**What is required**: Quote exactly the lines from the start of the entries to the one with "[go] (1371, 491)", both ends included.

**Records for the exercise**:
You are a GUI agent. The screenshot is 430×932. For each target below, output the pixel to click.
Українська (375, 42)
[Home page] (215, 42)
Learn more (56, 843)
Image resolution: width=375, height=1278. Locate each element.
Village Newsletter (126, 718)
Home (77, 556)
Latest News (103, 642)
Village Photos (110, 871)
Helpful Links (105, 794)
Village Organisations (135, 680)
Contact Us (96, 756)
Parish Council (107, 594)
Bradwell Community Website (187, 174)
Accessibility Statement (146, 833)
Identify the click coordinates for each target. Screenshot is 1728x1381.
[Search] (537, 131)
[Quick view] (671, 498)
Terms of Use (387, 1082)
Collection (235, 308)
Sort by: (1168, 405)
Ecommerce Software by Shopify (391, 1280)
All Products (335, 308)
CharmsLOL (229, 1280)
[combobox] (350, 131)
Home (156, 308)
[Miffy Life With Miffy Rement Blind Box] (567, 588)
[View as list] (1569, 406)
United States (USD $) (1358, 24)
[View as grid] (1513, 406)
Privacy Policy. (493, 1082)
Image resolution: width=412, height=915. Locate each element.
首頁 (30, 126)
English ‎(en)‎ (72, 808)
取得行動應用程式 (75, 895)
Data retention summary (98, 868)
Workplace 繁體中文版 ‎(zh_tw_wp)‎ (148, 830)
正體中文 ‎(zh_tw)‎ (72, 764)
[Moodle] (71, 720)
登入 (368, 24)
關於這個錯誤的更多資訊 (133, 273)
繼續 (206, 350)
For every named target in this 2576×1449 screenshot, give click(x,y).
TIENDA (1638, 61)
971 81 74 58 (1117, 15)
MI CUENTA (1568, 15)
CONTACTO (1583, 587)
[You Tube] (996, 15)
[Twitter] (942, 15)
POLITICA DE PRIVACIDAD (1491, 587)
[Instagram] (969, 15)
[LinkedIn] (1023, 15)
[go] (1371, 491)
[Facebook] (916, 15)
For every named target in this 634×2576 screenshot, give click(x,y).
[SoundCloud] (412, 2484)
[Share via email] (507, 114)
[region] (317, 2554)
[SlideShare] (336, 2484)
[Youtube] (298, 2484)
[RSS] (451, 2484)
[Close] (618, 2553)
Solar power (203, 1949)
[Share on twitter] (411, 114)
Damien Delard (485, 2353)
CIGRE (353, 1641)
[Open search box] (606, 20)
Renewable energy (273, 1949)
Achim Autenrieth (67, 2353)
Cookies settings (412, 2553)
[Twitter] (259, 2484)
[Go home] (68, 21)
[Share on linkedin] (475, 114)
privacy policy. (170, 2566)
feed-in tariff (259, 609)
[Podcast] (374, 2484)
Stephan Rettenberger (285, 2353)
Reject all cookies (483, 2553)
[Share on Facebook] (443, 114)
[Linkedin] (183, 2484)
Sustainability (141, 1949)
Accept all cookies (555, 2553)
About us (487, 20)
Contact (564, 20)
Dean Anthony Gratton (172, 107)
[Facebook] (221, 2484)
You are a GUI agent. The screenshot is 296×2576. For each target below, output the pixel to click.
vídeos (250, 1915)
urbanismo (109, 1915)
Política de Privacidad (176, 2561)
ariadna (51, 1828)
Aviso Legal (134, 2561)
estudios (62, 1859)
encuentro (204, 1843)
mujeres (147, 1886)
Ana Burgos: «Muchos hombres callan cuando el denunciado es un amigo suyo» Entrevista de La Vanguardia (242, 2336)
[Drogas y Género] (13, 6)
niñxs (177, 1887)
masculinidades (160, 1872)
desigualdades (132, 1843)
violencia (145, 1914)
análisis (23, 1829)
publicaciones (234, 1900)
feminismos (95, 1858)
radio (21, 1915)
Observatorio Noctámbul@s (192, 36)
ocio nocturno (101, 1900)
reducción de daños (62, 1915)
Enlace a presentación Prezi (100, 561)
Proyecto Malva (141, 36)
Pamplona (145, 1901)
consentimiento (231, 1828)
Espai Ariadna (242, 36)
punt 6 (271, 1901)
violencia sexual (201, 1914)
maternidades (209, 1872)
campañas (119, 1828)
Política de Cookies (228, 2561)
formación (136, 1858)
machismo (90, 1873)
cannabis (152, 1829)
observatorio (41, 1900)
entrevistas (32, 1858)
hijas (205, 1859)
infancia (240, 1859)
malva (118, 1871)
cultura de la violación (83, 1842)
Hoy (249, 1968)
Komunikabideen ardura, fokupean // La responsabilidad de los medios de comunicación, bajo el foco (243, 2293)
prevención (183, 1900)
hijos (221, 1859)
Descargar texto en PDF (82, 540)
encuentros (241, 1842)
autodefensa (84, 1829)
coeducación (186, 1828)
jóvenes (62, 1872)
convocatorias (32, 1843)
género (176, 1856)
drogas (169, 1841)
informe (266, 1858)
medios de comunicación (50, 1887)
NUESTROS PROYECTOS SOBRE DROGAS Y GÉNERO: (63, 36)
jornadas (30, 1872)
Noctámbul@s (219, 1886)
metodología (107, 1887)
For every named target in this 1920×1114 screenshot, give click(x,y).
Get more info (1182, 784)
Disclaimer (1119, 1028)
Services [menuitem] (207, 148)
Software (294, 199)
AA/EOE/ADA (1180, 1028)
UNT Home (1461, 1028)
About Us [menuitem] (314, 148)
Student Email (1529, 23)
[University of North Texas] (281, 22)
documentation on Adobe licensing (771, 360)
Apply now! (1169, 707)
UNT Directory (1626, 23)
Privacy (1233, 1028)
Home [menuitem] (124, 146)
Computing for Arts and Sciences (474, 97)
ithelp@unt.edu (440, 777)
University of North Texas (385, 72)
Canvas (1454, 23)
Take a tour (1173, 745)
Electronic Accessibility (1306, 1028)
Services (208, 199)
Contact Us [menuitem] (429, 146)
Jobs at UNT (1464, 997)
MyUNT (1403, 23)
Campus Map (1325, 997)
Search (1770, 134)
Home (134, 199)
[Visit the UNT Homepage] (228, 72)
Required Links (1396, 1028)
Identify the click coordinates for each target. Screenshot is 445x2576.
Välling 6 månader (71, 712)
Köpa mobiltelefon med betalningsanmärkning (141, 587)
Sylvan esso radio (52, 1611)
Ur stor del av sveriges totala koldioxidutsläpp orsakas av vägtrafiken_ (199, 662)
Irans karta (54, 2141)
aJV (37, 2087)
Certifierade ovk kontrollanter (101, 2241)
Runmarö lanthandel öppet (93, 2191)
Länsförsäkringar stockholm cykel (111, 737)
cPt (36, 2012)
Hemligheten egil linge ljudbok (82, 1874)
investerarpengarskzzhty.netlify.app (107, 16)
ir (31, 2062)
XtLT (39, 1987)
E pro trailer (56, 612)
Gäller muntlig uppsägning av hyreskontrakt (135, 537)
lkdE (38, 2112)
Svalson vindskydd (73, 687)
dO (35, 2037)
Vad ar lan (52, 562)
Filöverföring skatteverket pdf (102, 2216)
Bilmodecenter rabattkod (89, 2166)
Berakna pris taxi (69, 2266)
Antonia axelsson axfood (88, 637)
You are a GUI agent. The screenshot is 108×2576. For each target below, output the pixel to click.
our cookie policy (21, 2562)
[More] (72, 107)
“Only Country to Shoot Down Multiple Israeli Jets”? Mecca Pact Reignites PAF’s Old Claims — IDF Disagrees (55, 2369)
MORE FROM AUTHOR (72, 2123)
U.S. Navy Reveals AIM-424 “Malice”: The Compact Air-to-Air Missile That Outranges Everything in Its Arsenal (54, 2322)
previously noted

**Solution to this problem**:
You are a GUI agent. The screenshot is 430×932. For each target below, output the pixel to click.
Українська (375, 42)
[Home page] (215, 42)
Learn more (56, 843)
Image resolution: width=375, height=1278. Locate each element.
Village Newsletter (126, 718)
Home (77, 556)
Latest News (103, 642)
Village Photos (110, 871)
Helpful Links (105, 794)
Village Organisations (135, 680)
Contact Us (96, 756)
Parish Council (107, 594)
Bradwell Community Website (187, 174)
Accessibility Statement (146, 833)
Identify the click coordinates for each target. Screenshot is 1728x1381.
[Search] (537, 131)
[Quick view] (671, 498)
Terms of Use (387, 1082)
Collection (235, 308)
Sort by: (1168, 405)
Ecommerce Software by Shopify (391, 1280)
All Products (335, 308)
CharmsLOL (229, 1280)
[combobox] (350, 131)
Home (156, 308)
[Miffy Life With Miffy Rement Blind Box] (567, 588)
[View as list] (1569, 406)
United States (USD $) (1358, 24)
[View as grid] (1513, 406)
Privacy Policy. (493, 1082)
Image resolution: width=412, height=915. Locate each element.
首頁 (30, 126)
English ‎(en)‎ (72, 808)
取得行動應用程式 (75, 895)
Data retention summary (98, 868)
Workplace 繁體中文版 ‎(zh_tw_wp)‎ (148, 830)
正體中文 ‎(zh_tw)‎ (72, 764)
[Moodle] (71, 720)
登入 (368, 24)
關於這個錯誤的更多資訊 (133, 273)
繼續 (206, 350)
For every named target in this 2576×1449 screenshot, give click(x,y).
TIENDA (1638, 61)
971 81 74 58 (1117, 15)
MI CUENTA (1568, 15)
CONTACTO (1583, 587)
[You Tube] (996, 15)
[Twitter] (942, 15)
POLITICA DE PRIVACIDAD (1491, 587)
[Instagram] (969, 15)
[LinkedIn] (1023, 15)
[go] (1371, 491)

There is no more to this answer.